Но потом король Испании понял, что король Франции — лжец; маленьких мальчиков отняли у доброй дамы, которая должна была стать их мачехой, и передали грубым мужланам, которые издевались над сыновьями обманщика.

Генрих страдал от унижения, его брат Франциск часто болел. Генрих ужасно боялся, что Франциск умрет, и тогда он останется в Испании один.

Они выросли из своей одежды и получили взамен старое пыльное тряпье. «Посмотрите на маленьких принцев! — говорили стражники. — Это сыновья лжеца, короля Франции!» Да еще на испанском! Они отвечали лишь тогда, когда мальчики обращались к ним на испанском. У Генриха не было способностей к языкам, но он овладел испанским. Ему пришлось это сделать. И за это отец презирал его. Генрих забыл родной французский.

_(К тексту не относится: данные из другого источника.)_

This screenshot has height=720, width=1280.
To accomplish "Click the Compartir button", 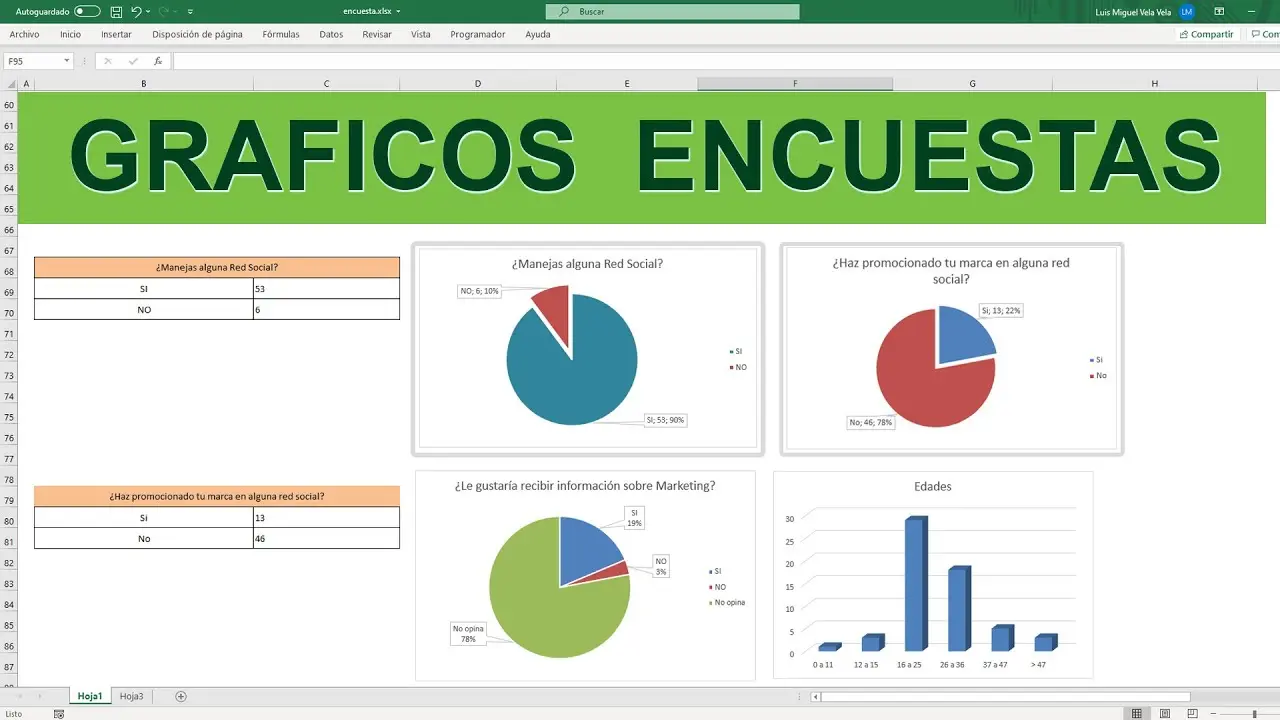I will tap(1206, 34).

Как обрадовались они с братом, узнав, что скоро вернутся домой! Домой… через четыре года! Генрих покинул Францию пятилетним малышом. Когда он возвратился на родину, ему уже было девять. Он думал, что теперь начнется счастливая жизнь. Но крупный мужчина в костюме, расшитом драгоценными камнями, обожаемый всеми человек, к которому все тянулись, недовольно посмотрел на своих сыновей и сказал им что-то. Генрих вовсе его не понял, Франциск — лишь отчасти. Потом король назвал их надутыми испанскими донами. Все засмеялись. Генрих возненавидел смех. Он сам никогда не смеялся. Беда заключалась в том, что он хотел смеяться, но не мог.

Молодому Франциску было легче. Он был дофином, люди держались с ним почтительно, потому что ему предстояло стать королем. Они не обращали внимания на мрачного Генриха. Отец пожимал плечами и почти не смотрел на сына. У Генриха не было друзей.

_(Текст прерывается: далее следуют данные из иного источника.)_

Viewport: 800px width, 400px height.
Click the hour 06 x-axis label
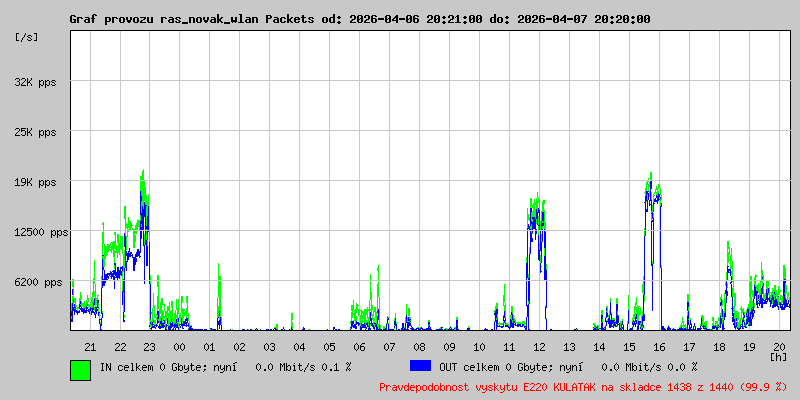[359, 348]
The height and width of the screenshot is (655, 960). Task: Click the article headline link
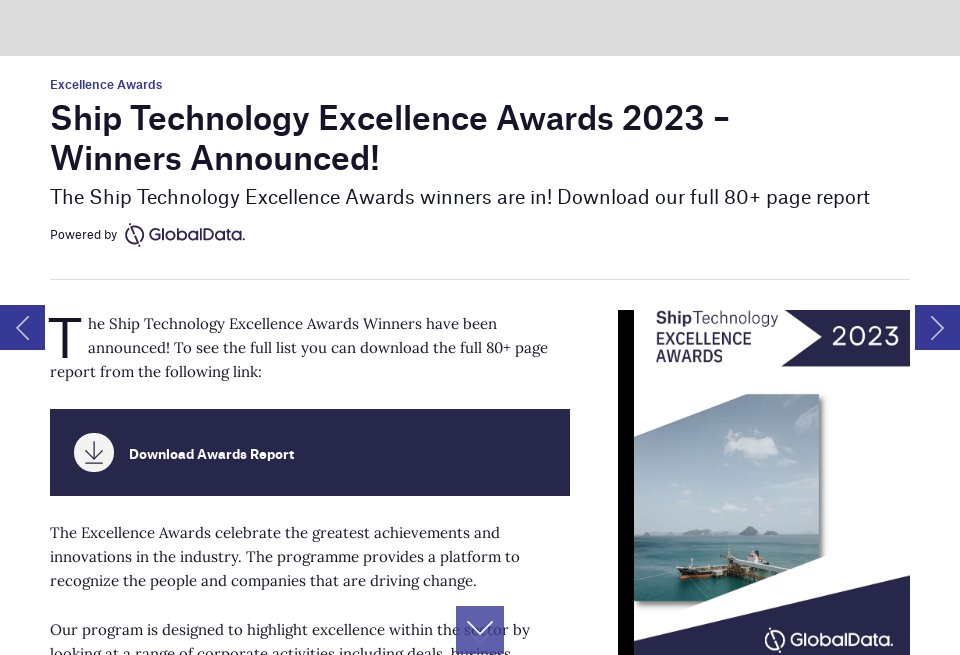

Он лежал на траве, погруженный в свои переживания, когда в саду кто-то появился. Это была дама в черно-белых туалетах. Он вскочил с земли. Он ненавидел ее, потому что должен был кланяться ей, но не умел это делать изящно. Люди смеялись над его неловкостью. Неуклюжий испанец! Он больше похож на крестьянина, чем на герцога!

Женщина улыбнулась, и Генрих увидел, что она красива. Улыбка была искренней, дружеской, без намека на превосходство и презрение. Но в следующее мгновение Генрих не поверил этой улыбке, насторожился.

— Надеюсь, ты простишь меня за то, что я нарушила твое уединение, — сказала дама.

— Я… я сейчас уйду и предоставлю сад вам.

— Пожалуйста, не делай этого.

Он отодвинулся от нее; если бы просвет в живой изгороди был рядом, Генрих убежал бы от дамы.

— Пожалуйста, сядь, — попросила она. — На траву… Иначе я подумаю, что прогнала тебя отсюда, и очень огорчусь. Ты не хочешь расстроить меня, верно?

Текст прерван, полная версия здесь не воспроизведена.